Saturday, September 21, 2013

The one with the dream

So I woke up this morning cracking up and the hubs was looking at me like I am crazy. What was the cause of the hilarity?

I had a dream and for some reason I called someone in it a toilet. Apparently it was very hilarious and I laughed for a solid ten minutes before drifting back to sleep.

I don't remember what the wording was exactly or what was even happening but I do remember crying because I was breathlessly trying to explain just what was so hilarious to Jonathan.

Poor guy just called me crazy and rolled over and went back to sleep. He must love me so to put up with such shenanigans. Apparently it's a common occurrence in the Saunders household. I talk a lot in my sleep and he will amuse himself by interacting with me.

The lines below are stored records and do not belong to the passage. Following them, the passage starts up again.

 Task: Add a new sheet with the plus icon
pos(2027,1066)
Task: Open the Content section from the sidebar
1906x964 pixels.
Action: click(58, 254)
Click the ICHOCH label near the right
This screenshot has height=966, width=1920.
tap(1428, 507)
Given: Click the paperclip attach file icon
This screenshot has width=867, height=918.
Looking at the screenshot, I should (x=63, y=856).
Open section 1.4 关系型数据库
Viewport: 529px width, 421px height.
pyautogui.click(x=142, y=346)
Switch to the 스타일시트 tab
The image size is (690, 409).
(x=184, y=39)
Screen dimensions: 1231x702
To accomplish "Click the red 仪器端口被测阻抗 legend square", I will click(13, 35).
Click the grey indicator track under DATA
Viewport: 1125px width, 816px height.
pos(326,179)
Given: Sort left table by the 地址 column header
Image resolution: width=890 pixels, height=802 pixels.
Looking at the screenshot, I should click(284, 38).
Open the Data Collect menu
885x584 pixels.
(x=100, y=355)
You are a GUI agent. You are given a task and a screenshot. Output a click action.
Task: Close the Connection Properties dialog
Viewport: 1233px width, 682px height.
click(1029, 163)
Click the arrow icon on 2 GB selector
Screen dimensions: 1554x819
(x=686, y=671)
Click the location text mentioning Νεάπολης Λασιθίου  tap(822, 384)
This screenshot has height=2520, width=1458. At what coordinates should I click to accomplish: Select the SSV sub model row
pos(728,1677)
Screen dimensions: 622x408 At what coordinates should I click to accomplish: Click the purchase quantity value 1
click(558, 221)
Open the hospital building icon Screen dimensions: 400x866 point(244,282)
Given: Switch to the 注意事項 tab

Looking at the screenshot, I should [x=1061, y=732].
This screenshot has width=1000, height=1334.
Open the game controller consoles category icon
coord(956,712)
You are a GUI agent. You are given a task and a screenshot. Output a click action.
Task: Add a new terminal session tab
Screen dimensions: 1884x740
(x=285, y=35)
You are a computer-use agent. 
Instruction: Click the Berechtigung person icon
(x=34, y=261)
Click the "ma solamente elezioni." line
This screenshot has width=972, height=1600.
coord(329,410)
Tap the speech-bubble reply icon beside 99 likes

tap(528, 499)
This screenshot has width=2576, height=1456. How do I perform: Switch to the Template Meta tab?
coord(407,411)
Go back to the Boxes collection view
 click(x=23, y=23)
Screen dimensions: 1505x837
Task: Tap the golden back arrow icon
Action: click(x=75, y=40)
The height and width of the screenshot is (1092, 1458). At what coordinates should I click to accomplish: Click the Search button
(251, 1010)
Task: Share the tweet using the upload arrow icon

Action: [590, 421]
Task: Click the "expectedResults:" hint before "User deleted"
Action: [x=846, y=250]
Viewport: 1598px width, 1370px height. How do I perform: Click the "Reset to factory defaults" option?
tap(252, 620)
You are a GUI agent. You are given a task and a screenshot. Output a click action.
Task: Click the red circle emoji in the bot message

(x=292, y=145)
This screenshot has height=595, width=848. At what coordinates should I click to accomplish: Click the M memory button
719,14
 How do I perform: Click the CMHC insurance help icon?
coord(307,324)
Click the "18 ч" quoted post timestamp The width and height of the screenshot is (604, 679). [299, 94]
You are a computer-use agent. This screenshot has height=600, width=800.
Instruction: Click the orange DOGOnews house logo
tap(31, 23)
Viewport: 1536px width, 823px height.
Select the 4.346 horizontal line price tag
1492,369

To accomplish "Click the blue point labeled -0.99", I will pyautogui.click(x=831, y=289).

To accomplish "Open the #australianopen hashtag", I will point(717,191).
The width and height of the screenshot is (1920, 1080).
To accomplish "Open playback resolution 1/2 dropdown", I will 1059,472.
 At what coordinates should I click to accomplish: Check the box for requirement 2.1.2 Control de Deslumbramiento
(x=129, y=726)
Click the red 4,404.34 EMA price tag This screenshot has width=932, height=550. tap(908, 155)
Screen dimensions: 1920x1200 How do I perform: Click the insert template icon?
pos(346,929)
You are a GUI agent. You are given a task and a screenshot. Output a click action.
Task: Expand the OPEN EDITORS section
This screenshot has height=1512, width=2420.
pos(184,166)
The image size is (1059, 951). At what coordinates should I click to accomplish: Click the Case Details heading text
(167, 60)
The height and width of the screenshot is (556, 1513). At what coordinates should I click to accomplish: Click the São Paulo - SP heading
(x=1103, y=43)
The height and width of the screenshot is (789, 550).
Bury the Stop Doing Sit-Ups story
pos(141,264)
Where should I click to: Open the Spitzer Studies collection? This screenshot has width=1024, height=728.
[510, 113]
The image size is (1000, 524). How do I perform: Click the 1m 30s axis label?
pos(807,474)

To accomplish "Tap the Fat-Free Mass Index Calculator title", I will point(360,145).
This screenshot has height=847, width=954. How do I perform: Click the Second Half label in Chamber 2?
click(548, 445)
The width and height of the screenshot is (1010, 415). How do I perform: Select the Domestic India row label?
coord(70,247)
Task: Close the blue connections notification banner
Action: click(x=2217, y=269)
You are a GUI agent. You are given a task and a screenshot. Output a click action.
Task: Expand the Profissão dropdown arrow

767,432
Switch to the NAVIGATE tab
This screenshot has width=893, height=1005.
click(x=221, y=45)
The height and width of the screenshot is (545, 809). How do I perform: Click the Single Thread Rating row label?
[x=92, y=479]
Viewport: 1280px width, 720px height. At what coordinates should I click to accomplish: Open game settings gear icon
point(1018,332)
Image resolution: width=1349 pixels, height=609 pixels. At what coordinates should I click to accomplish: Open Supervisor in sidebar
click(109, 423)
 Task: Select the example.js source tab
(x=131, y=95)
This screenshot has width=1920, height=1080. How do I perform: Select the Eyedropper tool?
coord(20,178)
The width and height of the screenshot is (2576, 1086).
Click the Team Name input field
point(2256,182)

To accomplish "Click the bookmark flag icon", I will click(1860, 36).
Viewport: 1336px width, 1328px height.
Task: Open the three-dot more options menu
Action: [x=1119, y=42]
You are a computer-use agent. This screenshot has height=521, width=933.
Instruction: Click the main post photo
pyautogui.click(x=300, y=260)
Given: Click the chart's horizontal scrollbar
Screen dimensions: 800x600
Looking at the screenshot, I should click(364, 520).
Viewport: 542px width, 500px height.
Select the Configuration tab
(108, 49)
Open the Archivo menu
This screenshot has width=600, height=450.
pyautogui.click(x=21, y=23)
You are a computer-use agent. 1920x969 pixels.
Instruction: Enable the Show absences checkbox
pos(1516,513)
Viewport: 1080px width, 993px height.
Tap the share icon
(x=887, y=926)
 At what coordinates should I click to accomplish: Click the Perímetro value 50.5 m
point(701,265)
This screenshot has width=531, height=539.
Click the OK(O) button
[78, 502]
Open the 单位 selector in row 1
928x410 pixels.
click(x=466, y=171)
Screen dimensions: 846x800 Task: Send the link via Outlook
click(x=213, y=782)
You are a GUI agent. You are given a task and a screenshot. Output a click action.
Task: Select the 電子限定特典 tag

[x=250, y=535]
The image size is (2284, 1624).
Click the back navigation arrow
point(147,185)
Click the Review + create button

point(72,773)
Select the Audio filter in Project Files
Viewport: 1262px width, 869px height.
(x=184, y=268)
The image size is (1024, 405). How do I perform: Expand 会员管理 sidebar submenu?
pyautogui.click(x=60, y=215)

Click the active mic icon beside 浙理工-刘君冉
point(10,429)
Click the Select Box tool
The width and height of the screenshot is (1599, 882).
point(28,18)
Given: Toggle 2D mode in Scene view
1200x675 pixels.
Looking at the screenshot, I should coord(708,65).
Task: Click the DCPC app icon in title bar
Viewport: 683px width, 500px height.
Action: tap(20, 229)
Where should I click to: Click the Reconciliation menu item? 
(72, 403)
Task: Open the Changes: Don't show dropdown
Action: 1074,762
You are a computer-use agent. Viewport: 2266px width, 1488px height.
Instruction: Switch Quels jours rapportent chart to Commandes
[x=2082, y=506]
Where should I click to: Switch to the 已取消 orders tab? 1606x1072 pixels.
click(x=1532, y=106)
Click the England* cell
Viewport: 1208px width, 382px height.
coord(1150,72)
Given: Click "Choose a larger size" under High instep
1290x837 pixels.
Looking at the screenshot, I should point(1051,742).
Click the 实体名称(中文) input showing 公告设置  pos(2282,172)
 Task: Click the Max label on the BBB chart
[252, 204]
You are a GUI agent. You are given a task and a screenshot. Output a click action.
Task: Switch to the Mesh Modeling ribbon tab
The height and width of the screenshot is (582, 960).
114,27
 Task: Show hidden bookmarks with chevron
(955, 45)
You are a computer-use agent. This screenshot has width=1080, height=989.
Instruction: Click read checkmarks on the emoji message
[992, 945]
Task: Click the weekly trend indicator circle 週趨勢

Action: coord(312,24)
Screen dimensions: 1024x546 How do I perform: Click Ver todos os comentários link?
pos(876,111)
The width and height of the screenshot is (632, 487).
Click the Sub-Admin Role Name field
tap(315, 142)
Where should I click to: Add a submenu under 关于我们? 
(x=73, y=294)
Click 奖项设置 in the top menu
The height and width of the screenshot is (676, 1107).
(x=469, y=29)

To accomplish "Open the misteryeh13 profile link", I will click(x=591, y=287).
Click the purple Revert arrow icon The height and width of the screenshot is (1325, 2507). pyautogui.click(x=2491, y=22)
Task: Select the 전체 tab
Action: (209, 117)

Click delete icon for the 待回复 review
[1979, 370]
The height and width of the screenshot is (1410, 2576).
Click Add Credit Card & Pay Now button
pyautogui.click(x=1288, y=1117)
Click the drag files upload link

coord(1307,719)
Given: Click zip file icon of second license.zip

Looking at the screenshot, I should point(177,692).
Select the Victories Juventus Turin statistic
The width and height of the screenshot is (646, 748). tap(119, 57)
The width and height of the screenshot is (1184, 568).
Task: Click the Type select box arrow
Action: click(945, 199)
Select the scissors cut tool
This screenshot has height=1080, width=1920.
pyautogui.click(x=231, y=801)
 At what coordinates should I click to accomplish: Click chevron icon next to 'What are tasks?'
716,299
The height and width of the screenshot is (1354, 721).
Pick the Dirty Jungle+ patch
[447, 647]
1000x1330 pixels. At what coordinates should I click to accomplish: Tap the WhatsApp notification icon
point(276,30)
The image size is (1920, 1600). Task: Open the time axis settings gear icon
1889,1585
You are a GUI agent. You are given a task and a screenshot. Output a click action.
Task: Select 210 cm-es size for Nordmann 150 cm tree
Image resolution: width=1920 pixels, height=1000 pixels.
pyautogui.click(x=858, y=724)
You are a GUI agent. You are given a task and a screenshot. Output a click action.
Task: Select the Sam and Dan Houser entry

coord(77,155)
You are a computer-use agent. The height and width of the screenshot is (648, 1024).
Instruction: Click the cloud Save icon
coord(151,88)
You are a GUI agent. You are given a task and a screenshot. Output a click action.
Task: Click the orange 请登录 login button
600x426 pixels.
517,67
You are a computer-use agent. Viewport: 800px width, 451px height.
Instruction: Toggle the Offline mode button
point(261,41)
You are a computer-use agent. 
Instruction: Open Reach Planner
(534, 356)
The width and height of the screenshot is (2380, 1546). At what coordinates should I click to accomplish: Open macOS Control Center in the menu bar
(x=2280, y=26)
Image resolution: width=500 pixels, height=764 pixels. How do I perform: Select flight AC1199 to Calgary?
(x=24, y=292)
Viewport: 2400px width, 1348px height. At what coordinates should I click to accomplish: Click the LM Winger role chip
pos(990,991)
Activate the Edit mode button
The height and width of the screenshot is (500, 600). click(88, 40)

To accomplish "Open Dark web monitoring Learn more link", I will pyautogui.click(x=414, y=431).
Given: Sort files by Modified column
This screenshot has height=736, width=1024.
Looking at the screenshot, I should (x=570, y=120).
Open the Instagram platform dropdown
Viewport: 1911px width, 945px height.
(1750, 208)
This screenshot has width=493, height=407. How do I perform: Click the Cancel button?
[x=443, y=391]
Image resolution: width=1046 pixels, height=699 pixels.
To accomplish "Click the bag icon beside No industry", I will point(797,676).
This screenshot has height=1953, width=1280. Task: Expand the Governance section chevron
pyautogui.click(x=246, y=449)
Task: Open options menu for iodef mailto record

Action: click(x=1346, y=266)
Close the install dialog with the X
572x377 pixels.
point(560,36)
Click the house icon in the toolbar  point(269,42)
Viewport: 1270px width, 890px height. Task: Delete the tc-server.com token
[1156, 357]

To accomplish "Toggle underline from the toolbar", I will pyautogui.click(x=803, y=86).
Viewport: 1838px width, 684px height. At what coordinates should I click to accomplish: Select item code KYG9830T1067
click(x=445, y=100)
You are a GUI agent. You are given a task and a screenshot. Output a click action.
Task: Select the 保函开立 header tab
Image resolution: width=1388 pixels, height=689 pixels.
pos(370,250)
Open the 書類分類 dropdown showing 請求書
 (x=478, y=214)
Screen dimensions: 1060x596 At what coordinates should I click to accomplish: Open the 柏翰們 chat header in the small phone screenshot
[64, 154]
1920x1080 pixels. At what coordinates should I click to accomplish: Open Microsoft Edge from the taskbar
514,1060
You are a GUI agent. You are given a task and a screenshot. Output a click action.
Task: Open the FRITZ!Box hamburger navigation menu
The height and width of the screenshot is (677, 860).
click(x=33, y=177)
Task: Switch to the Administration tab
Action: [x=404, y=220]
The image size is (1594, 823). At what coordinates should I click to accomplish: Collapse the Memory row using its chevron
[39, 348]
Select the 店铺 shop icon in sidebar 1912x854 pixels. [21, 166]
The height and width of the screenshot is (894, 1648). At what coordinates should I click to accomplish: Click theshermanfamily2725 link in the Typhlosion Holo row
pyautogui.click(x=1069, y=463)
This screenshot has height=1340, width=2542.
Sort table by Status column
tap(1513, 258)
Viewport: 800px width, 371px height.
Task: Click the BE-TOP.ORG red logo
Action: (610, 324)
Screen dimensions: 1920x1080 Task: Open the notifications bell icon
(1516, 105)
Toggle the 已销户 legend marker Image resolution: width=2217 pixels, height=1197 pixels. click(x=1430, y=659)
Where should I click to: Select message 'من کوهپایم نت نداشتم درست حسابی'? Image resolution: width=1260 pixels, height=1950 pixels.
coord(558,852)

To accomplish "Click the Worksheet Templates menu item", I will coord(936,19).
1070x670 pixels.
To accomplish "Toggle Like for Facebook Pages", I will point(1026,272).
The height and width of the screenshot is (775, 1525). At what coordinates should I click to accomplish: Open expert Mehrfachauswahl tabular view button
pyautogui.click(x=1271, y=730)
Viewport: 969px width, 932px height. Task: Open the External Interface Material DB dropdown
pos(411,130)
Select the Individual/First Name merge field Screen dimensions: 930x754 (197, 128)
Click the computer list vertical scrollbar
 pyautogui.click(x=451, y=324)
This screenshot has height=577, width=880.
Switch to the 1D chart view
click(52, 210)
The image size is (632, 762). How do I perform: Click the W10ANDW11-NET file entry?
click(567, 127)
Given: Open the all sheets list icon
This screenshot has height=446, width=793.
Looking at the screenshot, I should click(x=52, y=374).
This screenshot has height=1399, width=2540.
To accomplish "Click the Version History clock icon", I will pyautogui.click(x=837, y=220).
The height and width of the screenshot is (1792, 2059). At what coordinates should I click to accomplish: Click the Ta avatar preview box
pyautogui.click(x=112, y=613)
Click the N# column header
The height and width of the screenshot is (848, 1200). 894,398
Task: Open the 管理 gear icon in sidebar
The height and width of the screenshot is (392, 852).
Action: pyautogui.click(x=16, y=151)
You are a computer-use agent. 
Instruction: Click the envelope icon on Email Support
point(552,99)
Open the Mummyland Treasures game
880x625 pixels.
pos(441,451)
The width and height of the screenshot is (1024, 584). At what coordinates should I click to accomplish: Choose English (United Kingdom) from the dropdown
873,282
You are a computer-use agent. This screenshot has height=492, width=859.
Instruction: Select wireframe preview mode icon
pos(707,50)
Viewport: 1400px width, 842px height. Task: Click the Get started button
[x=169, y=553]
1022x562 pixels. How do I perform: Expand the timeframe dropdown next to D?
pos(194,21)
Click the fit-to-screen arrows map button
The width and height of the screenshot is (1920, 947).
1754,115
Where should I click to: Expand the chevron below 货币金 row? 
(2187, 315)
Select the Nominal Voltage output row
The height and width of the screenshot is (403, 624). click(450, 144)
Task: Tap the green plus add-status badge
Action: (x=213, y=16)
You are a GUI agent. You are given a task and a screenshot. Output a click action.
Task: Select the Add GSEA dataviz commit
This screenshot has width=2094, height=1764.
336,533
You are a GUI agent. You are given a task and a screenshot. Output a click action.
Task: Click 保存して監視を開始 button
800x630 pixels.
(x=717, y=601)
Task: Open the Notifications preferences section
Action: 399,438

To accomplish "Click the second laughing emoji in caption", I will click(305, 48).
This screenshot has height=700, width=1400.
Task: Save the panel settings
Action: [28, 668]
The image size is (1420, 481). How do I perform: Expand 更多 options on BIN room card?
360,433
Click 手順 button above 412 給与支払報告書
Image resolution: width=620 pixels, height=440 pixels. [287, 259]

And all I get from him is mumbles...:(

Tuesday, September 17, 2013

Aaaand sleep fails me

Work will be here soon and I know once the alarm goes off I am going to regret not trying just a wee bit harder to sleep. It's hard sometimes to tell my brain to shut up and go to aleep. Especially when said brain is simply refusing to pay you any mind. Stupid head.

Well since we're here let's chat a bit. For those of you who are possibly just joining the conversation I bid you welcome. This is the Adventures of Nadia (Me) and most , if not all of these posts, offer insight into my small insignificant dent on this planet. For those who have been a part of the conversation for awhile, I thank you ....also you can stop worrying about my baby post. It's not happening. Not for awhile. Let's just say I came to my senses and realized I am incredibly selfish and want my husband all to me for as long as Heavenly Father will allow it. I know everything happens in its own time and I'm claiming temporary insanity brought on by pinterest and facebook. Babies are everywhere and its like some kind of adorable plague!

Well tata for now....the hubs will be home soon and will be quite upset that I have yet again failed to sleep when I should. Poor dear worries about it more than he should. Definitely going to use it as an excuse for a snuggle naptime tomorrow!!

Monday, September 2, 2013

Birthday wishes..

How do you tell someone that what you want for your birthday is something they cN't give to you right now/ won't give to you? How do you explain that the very gift on your mind is something you shouldn't want? See the hubs keeps asking what I want for my birthday in a few weeks and all that keeps popping into my mind is a baby. ...I know. We've been married for almost two months and already I got baby on the brain. I'm thinking exposure to all these pregnant women and newborns is to blame. I can't get the idea out of my head and its driving me nuts. I already know the arguements for not having one right now, but it still just won't leave! *sigh* The worst part is that I don't even know how to tell him and i'm too scared/ embarassed about my change of heart to say anything. I've been saying since day one that I don't want any right away and now its on my mind waaaay to often to even be comfortable about.

I've been stressing about this and I keep trying to talk myself out of it. We don't have the money, we don't have any school finished, our apartment isn't big enough, I don't have insurance, we just got married, and a whole list of other things that make valid arguements...and than it all goes away in the blink of an eye. Every. Single. Arguement. *POOF* Gone with the wind, never to be seen again. At least until the next day when the cycle begins again.

What's a girl to do? Can someone out there lend a hand or some helpful advice?